Jemari musisi muda itu menari di layar, mencari nama Azery di daftar kontaknya. Yup, setelah menenangkan kedua adiknya, Alvand segera pergi ke taman dekat panti asuhan, menelepon Revan untuk meminta bantuan.

Sayang, ATM Revan yang ditahan saat liburan kemarin belum juga dikembalikan. Revan sebenarnya ingin menolong, tapi kondisinya sendiri sedang kesulitan. Itulah sebabnya, dia menyarankan Alvand untuk menelepon Aze yang memang sudah bekerja dan memiliki penghasilan. Revan sendiri berusaha meminta bantuan Jun yang juga sudah memiliki pundi rupiah dari hasil kerja kerasnya sendiri.

"Halo, Aze?"

"Maaf Tuan Muda Alvand. Tuan Muda Aze sedang sibuk saat ini. Beliau meminta saya menjaga ponselnya untuk sementara waktu. Apa ada yang bisa saya bantu?"

Alvand berdecak pelan. Sungguh, Aze sibuk di saat yang tidak tepat. Dirinya butuh Aze sekarang, bukan saat pemuda itu senggang nanti. Pasrah, pemuda itu kembali menelepon Revan, menanyakan perihal Jun.

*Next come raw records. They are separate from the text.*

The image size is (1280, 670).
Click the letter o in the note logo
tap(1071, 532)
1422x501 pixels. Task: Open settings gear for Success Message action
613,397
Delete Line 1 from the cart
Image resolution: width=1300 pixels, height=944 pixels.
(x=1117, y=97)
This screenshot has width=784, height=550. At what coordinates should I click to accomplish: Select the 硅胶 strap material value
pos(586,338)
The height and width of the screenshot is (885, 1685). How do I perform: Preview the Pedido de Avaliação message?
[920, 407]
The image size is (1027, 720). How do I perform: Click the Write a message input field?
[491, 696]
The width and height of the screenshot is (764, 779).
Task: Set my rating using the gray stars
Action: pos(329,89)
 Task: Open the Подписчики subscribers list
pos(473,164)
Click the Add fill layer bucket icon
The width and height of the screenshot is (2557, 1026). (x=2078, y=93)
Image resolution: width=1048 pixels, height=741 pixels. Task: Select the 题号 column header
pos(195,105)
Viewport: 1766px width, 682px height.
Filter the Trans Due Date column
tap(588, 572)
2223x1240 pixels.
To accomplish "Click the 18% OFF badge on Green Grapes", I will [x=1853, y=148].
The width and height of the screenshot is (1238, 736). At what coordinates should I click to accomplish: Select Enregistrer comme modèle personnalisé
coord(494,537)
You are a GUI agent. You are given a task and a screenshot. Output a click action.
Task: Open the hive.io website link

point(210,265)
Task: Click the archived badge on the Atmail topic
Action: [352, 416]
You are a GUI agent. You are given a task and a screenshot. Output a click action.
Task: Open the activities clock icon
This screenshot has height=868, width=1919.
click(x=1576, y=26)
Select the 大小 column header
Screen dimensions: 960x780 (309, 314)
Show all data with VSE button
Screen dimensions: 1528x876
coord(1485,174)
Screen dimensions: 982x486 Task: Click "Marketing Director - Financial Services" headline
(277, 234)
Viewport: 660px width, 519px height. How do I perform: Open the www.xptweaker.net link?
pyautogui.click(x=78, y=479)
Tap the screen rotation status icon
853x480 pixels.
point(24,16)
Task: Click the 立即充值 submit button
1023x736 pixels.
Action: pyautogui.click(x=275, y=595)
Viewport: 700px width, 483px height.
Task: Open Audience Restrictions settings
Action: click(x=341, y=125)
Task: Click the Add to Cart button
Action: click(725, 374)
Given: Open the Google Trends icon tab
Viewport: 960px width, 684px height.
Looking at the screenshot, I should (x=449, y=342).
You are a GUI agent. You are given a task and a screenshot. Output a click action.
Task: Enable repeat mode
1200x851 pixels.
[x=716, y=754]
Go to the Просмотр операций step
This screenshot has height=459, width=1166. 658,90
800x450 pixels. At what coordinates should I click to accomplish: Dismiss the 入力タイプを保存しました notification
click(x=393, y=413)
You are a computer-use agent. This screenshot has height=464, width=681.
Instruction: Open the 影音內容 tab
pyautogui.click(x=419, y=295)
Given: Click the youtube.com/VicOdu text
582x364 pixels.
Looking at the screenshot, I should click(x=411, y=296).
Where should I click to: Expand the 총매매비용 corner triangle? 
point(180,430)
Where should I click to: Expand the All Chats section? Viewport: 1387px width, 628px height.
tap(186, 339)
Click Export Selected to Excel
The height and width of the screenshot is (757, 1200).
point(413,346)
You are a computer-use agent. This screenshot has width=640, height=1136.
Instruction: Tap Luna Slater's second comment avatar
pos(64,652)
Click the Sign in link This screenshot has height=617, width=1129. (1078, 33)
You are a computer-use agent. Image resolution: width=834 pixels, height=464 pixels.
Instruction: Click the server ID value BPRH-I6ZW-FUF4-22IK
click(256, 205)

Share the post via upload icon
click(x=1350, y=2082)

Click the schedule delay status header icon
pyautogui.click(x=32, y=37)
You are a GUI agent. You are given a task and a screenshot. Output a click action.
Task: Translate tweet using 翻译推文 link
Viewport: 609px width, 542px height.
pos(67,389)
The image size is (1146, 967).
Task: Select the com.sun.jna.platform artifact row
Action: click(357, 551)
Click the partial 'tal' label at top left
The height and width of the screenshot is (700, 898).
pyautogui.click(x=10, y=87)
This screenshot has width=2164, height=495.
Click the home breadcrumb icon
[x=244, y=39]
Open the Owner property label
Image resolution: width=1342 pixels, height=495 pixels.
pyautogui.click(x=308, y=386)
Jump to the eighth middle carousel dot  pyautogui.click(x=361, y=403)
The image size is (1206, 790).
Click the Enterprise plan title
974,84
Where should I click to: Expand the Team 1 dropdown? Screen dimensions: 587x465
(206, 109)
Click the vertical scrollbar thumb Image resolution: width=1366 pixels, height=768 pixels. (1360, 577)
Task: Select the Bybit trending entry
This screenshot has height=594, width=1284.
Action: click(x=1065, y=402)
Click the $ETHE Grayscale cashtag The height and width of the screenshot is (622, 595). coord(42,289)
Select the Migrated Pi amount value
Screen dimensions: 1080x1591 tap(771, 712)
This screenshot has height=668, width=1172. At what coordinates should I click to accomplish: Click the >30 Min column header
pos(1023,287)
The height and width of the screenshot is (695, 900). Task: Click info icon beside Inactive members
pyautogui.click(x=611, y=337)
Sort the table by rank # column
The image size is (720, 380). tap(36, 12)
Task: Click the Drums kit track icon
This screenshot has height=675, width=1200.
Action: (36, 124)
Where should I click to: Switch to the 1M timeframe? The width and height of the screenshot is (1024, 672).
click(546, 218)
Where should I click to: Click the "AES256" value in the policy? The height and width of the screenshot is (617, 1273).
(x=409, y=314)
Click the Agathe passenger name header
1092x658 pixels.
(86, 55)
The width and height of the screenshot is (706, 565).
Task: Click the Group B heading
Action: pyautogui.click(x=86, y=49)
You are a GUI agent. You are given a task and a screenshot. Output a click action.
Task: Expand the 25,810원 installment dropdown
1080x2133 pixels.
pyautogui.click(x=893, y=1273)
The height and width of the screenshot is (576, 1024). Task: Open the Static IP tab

"Halo Bang. Gimana Aze? Dia bisa gak? Si Jun gak bisa soalnya. Lagi kerja kayaknya, ponselnya ma—"

Kabar kurang mengenakkan tersebut menjadi awalan serta penutup obrolan mereka di telepon. Saking frustasinya, Alvand langsung memutus panggilan begitu tahu Jun juga sibuk. Di tengah kepasrahannya, sebuah kartu ATM terulur bersamaan dengan suara seorang gadis yang sangat dikenalnya.

"Ini isinya 20 juta, cukup gak Bang?"

Kepala Alvand segera terangkat, hendak memastikan dugaannya dengan mata kepala sendiri.

"Violla? Gimana lo ta—"

"Lo gak lupa sama bakat gue kan, Bang? Cepetan, segini cukup gak?" kesal gadis itu, Violla.

"Gak usah pakai kartu. Gue pinjam 500.000 doang kok, buat bayar SPP-nya Dercy sama Aldi," kata Alvand sungkan.

"Lo pikir gue gak tahu soal pengobatannya Aldi? Ini lo bawa dulu aja Bang, nanti gue minta Oma buat isi lagi."

"Gak us—"

"Tolong Bang. Aldi lebih butuh duit ini."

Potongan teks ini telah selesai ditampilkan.